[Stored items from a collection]
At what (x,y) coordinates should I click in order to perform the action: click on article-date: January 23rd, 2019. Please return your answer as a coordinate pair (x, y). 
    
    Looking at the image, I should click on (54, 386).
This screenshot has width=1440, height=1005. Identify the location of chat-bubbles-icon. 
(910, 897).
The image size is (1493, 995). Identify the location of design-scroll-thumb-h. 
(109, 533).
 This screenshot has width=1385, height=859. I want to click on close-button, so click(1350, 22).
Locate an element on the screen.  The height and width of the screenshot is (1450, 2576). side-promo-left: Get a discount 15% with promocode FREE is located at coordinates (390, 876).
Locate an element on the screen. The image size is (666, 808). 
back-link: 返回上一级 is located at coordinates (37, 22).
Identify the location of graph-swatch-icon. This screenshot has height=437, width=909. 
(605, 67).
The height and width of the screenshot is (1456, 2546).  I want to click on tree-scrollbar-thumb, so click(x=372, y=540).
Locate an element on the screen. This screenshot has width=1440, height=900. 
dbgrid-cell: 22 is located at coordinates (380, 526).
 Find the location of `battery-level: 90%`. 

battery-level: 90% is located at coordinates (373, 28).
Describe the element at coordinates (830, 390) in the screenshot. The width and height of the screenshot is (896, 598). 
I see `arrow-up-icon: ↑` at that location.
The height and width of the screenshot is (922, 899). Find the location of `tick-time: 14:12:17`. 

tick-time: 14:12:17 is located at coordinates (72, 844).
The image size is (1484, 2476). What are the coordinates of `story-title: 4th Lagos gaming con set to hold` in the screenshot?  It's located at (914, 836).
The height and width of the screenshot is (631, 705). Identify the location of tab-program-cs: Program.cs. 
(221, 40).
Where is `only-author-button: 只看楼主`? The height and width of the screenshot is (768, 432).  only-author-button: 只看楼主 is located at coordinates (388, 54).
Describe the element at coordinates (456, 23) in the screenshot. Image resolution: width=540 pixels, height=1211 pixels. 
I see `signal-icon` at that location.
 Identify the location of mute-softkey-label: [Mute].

▶ [Try it]
Transcribe, word for word, the stretch of the material from the line containing "Describe the element at coordinates (456, 23)" through the end of the material.

▶ [Your response]
Describe the element at coordinates (456, 23) in the screenshot. Image resolution: width=540 pixels, height=1211 pixels. 
I see `signal-icon` at that location.
 Identify the location of mute-softkey-label: [Mute].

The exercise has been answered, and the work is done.